As expected, during the intervention, there was lower intake of total calories in the WL group (1595 kcal/d) than WM group (2097 kcal/d). Protein intake was also lower in the WL group (81g) compared to the WM group (87g), but as a percentage of energy was slightly higher (20% vs 17%). There were also no differences in intakes of calcium, magnesium phosphorous, vitamin D, or vitamin K, all of which play central roles in bone metabolism.
The lower caloric intake led to a 7.9% average weight loss in the WL group (~8 kg), of which 68% (5.5 kg) was fat mass and 18% (1.5 kg) was lean body mass. However, the WL group also had a significant 6.6% reduction of total body BMC, with the only significant reduction in BMD being in the femoral neck (connects the head of the femur to the shaft). There were no significant differences between groups in trabecular variables, although there was a trend (p=0.06) for cortical thickness to increase in the WL group compared to being reduced in the WM group. Given the sedentary nature of the participants, I would say that the body composition changes were pretty good, and the loss of BMC is to be expected in persons who don’t exercise (Wolff’s law, use it or lose it).
Sadly, 42% of men had serum 25(OH)D concentrations below 20 ng/mL, while only 21% of men had serum 25 (OH)D concentrations greater than 30 ng/mL. Interestingly, both 25(OH)D and testosterone concentrations increased through the intervention, which may be related to the vitamin D supplement that all participants were required to take. Total, free, and bioavailable estradiol also was significantly different between the groups, decreasing in the WL group and increasing in the WM group.
When everything was ran through multivariate analysis to find associations, it was determined that changes in total body MBD were positively related to changes in body weight, fat free mass, and total body fat. Conversely, body fat tended (p=0.06) to inversely correlate with the stress-strain index (measurement of bone strength). For hormones, total body BMD inversely correlated with testosterone, and femoral neck BMD and cortical thickness were positively correlated with serum 25(OH)D levels. Free estradiol inversely correlated with changes in cortical thickness, and the stress-strain index, and tended (p=0.06) to positively correlate with the endosteal circumference (a layer of vascular tissue lining the inside of some bones such as the femur).
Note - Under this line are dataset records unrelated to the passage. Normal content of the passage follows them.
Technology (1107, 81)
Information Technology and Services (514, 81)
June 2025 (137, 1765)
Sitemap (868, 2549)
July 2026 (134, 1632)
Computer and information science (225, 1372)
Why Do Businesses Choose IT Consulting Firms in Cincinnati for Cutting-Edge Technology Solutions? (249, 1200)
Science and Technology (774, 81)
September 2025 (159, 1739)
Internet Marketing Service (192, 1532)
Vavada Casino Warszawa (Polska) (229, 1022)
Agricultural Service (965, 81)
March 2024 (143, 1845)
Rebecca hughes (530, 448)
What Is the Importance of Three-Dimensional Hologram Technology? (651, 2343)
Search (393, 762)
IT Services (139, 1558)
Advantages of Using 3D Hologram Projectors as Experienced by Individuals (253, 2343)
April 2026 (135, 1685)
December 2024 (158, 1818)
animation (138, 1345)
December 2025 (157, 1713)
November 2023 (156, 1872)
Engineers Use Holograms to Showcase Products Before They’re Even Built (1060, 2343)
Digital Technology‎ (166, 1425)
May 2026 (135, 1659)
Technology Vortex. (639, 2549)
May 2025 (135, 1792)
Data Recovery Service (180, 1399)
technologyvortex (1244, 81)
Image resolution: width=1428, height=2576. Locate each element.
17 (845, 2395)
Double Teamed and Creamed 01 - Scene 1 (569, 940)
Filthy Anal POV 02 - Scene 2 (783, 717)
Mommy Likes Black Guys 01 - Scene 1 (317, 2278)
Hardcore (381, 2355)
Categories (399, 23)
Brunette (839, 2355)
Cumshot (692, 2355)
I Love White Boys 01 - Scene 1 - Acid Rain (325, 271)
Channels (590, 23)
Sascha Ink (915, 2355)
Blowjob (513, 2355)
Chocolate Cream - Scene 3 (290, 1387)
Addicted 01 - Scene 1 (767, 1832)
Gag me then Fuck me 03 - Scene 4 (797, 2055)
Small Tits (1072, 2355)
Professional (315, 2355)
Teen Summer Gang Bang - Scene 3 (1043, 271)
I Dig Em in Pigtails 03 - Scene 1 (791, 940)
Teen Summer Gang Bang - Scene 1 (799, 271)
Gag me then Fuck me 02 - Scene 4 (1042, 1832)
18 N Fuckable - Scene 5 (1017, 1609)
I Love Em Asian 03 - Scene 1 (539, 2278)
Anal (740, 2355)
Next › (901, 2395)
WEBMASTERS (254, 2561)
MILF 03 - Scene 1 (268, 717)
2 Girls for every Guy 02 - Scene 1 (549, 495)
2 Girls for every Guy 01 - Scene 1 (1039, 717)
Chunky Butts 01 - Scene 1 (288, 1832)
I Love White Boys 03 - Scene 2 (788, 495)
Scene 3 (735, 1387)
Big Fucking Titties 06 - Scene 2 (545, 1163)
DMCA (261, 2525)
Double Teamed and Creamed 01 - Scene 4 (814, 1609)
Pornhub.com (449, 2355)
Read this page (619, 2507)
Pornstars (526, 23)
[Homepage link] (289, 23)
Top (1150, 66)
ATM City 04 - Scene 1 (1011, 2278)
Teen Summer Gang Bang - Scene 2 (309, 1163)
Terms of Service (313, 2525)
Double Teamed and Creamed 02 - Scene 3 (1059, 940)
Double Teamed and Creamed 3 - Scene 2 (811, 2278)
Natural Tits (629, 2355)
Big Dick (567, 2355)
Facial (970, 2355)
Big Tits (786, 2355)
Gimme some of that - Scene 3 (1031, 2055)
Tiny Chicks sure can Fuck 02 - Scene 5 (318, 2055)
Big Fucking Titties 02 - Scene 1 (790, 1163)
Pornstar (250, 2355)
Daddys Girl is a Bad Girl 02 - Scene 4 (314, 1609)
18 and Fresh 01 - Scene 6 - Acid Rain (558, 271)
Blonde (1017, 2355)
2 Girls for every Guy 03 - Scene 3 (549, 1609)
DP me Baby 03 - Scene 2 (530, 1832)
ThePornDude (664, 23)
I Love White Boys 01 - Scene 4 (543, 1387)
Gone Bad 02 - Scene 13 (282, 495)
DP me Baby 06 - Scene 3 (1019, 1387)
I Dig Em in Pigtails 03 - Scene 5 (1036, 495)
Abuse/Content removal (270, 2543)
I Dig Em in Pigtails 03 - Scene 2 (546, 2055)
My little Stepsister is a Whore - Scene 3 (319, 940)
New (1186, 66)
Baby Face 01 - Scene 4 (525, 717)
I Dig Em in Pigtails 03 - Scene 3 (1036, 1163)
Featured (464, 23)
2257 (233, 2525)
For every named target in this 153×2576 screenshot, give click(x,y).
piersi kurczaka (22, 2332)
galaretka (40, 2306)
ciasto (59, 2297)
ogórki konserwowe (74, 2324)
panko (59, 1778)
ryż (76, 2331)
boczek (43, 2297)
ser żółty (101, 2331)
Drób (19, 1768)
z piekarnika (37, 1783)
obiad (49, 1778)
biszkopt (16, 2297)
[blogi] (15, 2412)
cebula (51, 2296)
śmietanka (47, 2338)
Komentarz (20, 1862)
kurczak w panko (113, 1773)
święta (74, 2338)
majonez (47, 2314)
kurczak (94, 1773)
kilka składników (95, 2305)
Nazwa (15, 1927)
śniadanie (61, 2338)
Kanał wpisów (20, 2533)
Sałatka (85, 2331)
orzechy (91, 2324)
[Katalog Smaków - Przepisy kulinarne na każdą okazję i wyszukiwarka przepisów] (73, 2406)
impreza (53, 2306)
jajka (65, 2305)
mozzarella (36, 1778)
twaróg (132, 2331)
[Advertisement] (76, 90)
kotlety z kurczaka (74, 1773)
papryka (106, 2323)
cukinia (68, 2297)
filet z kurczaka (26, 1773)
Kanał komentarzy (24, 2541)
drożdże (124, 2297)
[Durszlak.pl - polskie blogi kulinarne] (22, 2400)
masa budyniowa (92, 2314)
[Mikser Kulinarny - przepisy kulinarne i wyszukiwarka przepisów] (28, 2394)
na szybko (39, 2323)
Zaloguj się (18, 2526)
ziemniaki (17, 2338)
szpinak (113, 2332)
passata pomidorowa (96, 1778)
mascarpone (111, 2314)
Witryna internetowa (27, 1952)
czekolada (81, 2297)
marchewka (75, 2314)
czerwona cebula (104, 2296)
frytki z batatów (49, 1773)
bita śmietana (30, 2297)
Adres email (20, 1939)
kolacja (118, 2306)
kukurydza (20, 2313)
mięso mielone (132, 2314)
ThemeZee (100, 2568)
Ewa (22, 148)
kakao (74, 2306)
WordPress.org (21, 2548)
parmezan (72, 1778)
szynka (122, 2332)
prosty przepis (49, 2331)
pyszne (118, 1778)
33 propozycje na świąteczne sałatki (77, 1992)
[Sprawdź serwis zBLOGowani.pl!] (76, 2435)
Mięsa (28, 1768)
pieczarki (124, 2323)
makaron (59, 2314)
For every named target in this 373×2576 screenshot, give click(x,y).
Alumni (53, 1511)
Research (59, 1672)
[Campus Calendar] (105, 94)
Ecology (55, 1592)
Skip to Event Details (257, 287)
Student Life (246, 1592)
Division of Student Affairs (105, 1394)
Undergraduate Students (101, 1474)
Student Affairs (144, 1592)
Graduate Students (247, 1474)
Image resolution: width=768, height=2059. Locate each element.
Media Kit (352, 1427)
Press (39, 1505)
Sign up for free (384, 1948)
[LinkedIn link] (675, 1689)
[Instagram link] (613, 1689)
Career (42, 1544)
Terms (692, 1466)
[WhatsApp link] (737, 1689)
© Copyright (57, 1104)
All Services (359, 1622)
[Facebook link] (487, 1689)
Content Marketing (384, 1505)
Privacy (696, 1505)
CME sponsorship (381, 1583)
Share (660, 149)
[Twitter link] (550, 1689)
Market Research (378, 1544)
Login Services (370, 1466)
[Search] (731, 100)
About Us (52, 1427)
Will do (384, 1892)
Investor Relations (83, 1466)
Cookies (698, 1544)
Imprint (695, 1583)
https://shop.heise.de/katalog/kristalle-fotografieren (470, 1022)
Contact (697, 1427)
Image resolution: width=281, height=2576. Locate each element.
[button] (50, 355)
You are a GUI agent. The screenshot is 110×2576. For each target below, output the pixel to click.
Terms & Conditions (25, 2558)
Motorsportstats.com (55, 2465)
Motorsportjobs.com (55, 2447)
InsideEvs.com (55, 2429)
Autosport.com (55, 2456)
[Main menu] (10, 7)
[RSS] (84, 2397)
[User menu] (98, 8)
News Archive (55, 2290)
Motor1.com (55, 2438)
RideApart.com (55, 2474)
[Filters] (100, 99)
Overall, changes in body weight and 25(OH)D concentrations explained 25% of the variance in femoral neck BMD; changes in fat free mass explained 19% of the changes in total body BMD; and changes in free estradiol explained 14% of the changes in cortical thickness at the tibia.
Osteoporosis and bone loss in older men is a burden on the aging society that increases fracture risk and downstream complications. In the current study, weight loss resulted in no significant changes to BMD, geometry, or strength. Yet body composition improved. Additionally, body fat tended to correlate negatively with bone strength, while all components of body weight increased BMD. Thus, it appears that weight loss in older age is not detrimental, and in fact being overweight is.